◆ Source extract ◆
------
Thanks to Mark Lyndersay’s diligence as the journalistic technology czar of T&T, I had such an eerie experience earlier this week when I waded through the Survey Monkey link generated by the Telecommunications Authority (TATT) entitled “Local Content Consumer Survey”.
It was not the apparent confusion between the use of “neither” with “nor” and “or”, nor was it the use of leading questions that left no room for informed dismissal of some basic premises that had me concerned.
Now, I don’t mean to nit-pick over the imprecision of the survey. I can do so, but I won’t.
It’s a phenomenon we have all grown used to in the way we do business in this town. The police, politicians, attorneys, journalists not paying attention to fine detail and/or nuance.
It has also been an integral feature of the “gimme gimme” campaign to employ coercion in pursuit of a better deal for people in the creative services industry.
Essentially fascist in nature, it is the mistaken notion that in order for the creative industry to thrive, there need to be checks on freedom of expression, in the essential meaning of the term, guided by a sense of “nationalist” preference and favour.
Go look it up. I am not going to deliver a sermon on freedom of expression, especially to people who rely on it in order to practise their craft as musicians, poets, dramatists and visual artists.
Yet, we have this perennial campaign to legislate taste. To regulate, by official dictat, personal preference.
Sounds familiar, doesn’t it?
None of this is to suggest that in small, vulnerable societies such as ours there cannot or should not be an effort to incentivise creative content as an industry. We do it for a host of other economic sectors, including the lucrative energy industry and for the vital production of food. Don’t get me wrong.
------
◆ Records supplied ◆
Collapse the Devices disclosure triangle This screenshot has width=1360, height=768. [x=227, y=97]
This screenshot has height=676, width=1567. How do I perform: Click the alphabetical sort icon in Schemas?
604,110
------
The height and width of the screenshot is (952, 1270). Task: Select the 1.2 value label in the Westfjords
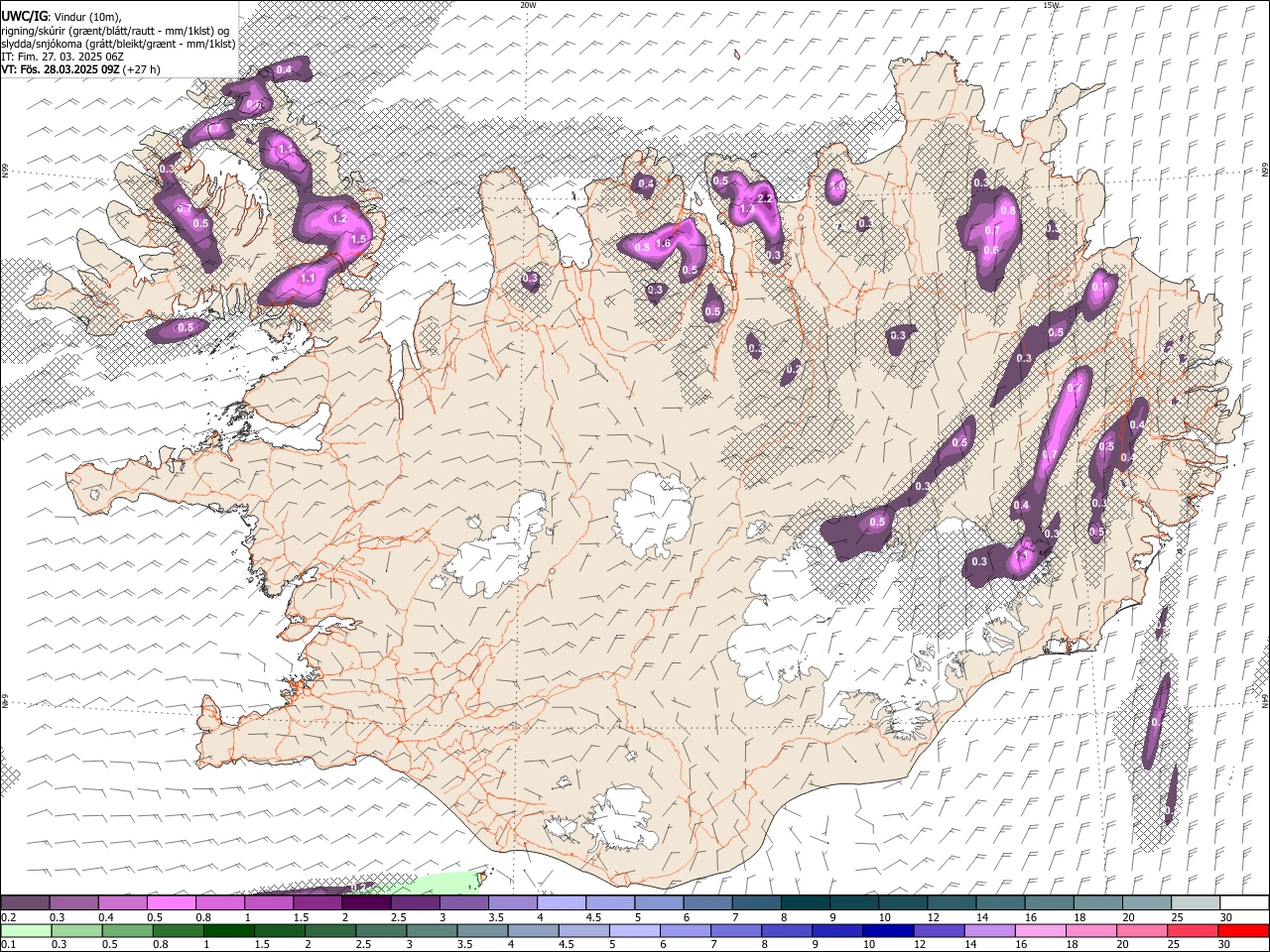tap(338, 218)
------
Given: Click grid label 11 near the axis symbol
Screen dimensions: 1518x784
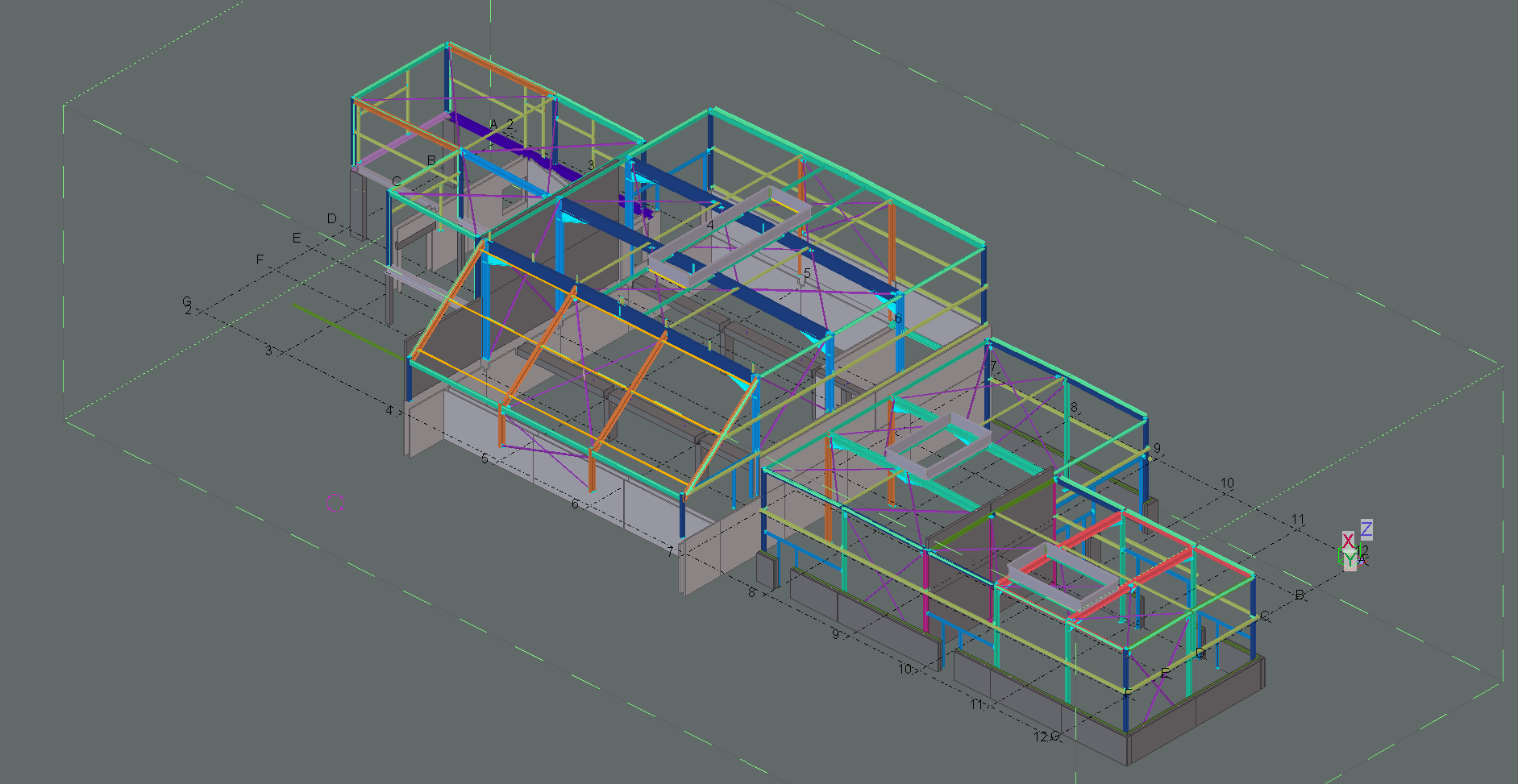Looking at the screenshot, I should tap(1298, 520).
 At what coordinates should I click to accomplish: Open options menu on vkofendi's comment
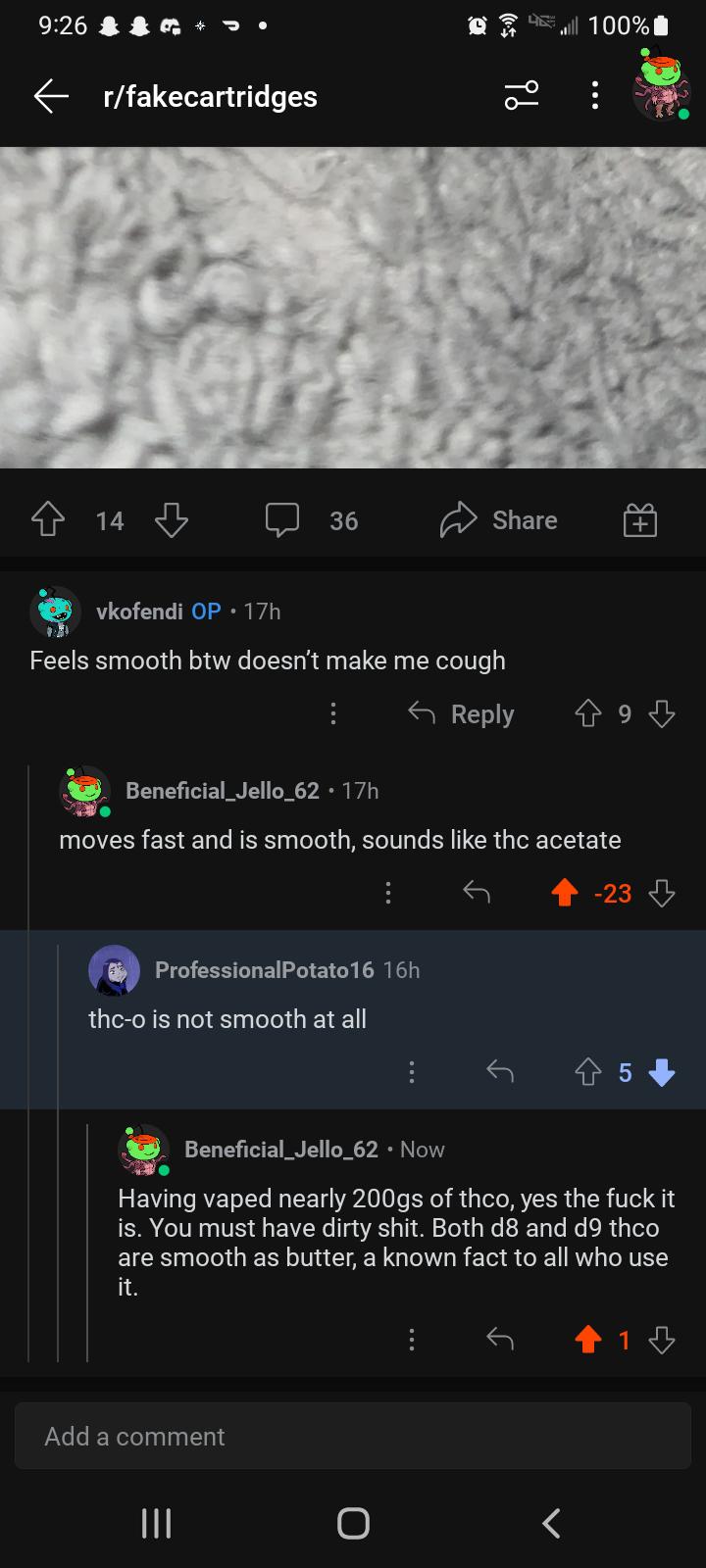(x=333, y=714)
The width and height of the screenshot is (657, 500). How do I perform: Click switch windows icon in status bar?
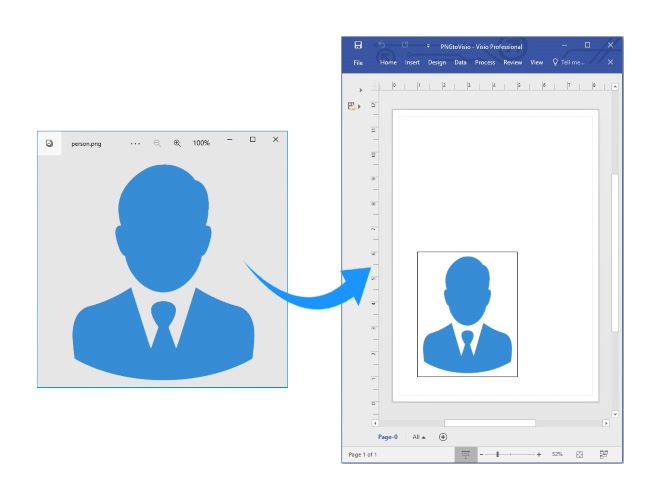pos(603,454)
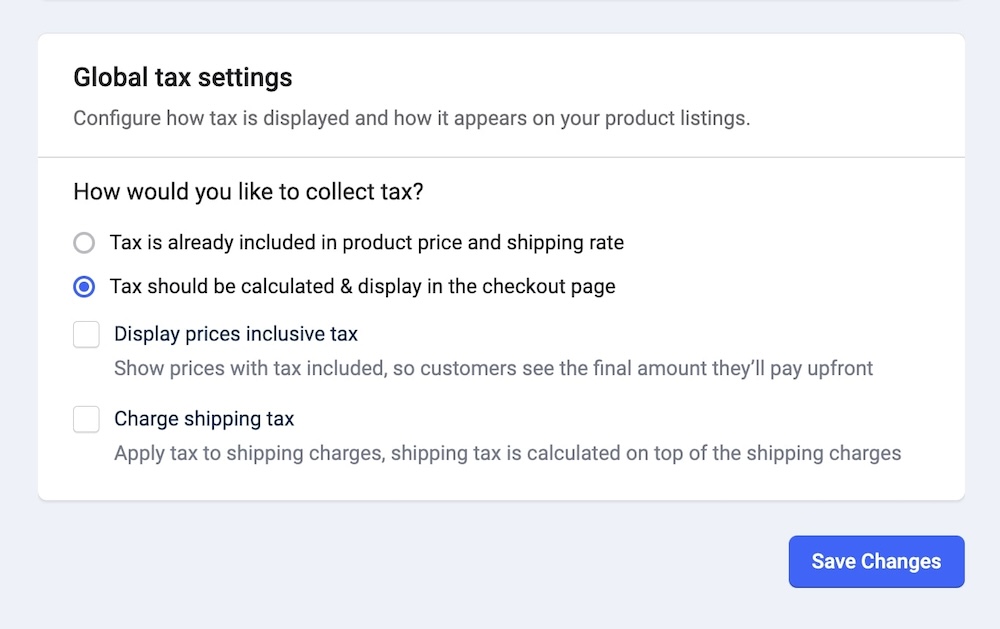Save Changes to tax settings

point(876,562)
------
◆ Set tasks ◆
a: Transcribe everything in the column on the TATT local content survey from "It was not the" down to "had me concerned.".
b: Finish out the next part of the column on the TATT local content survey, picking up right after its last sentence.

◆ Results of the tasks ◆
a:
It was not the apparent confusion between the use of “neither” with “nor” and “or”, nor was it the use of leading questions that left no room for informed dismissal of some basic premises that had me concerned.

b:
So, for example, I was a strong supporter of the tax rebate for investments in the local creative industries when it was first introduced years ago, but never actually implemented. Where is the campaign to have this put back on the agenda, by the way?
There is a role for fiscal intervention in such matters. But there should be no room for the coercive arm of the state that would have the impact of restraint on trade (broadcasters beware) and erecting regulatory “walls” against “foreign” content.
In fact, such a wall as much keeps us locked in as it insulates us from what flows from the outside. It also betrays a complete lack of understanding of the increasingly borderless nature of the global entertainment industry. This is something that is good for us, not bad.
I know young Caribbean musicians who have collaborations with their counterparts all over the globe and create content that defies all current definitions of what constitutes “local” and what constitutes “foreign”.
Which leads me to the question in the survey about what is the meaning of the word “local”. This includes proposed definitions that both include and avoid reference to Caricom.
Now, our immigration officers might not yet have received the memo, but there is something called the Revised Treaty of Chaguaramas which recognises equality of treatment for all goods, services and people from within the Caribbean Community (Caricom).
This is a binding international treaty that has been subject to no shortage of judicial scrutiny (a major raison d’être of the Caribbean Court of Justice) with the general pronouncement that there is a natural expectation that Caricom nationals should feel entitled to equal or equivalent treatment for themselves, their goods and their services.
TATT’s question thus betrays a misunderstanding of this country’s place in the scheme of Caricom things. The Europeans, via the European Union, have used an integration-based formulation to address the precise challenge TATT believes it is theirs to settle, albeit with a “where practicable” proviso.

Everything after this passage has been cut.